▶ Aim of the exercise
Exactly the lines from the one containing "Screen dimensions: 245x124" through the final line of the data below, with pictures omitted, make up the answer.

Collected data:
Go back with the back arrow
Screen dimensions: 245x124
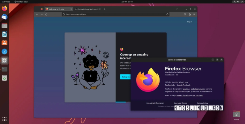point(37,14)
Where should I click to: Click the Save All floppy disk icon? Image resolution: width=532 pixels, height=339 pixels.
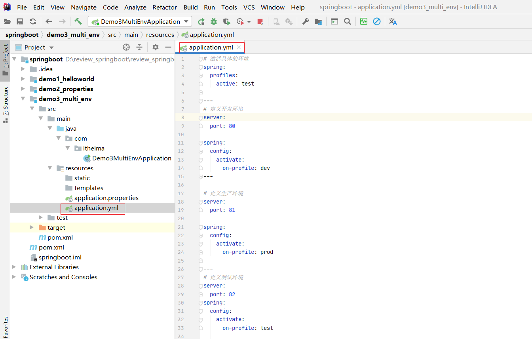pos(20,21)
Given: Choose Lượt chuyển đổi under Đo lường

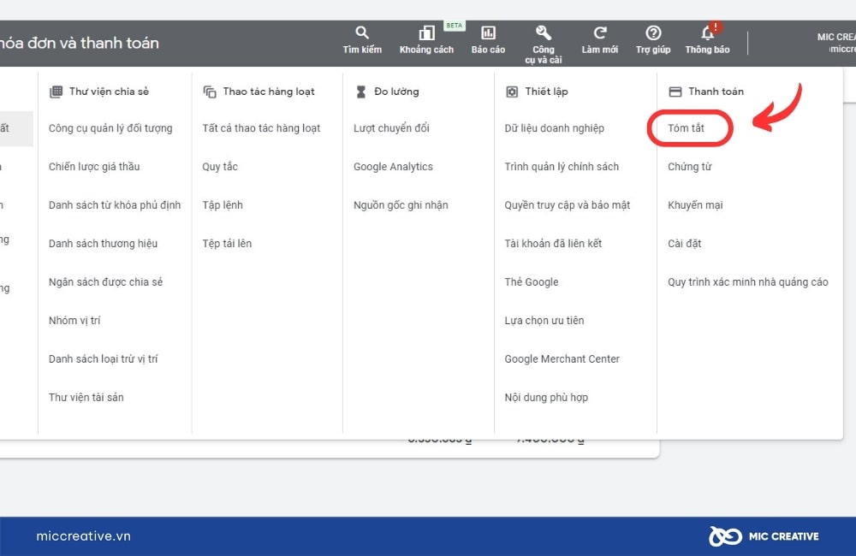Looking at the screenshot, I should pos(391,128).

▶ Task result
Screen dimensions: 245x124
point(37,14)
Where should I click to: Click the Save All floppy disk icon? Image resolution: width=532 pixels, height=339 pixels.
pos(20,21)
Given: Choose Lượt chuyển đổi under Đo lường

Looking at the screenshot, I should pos(391,128).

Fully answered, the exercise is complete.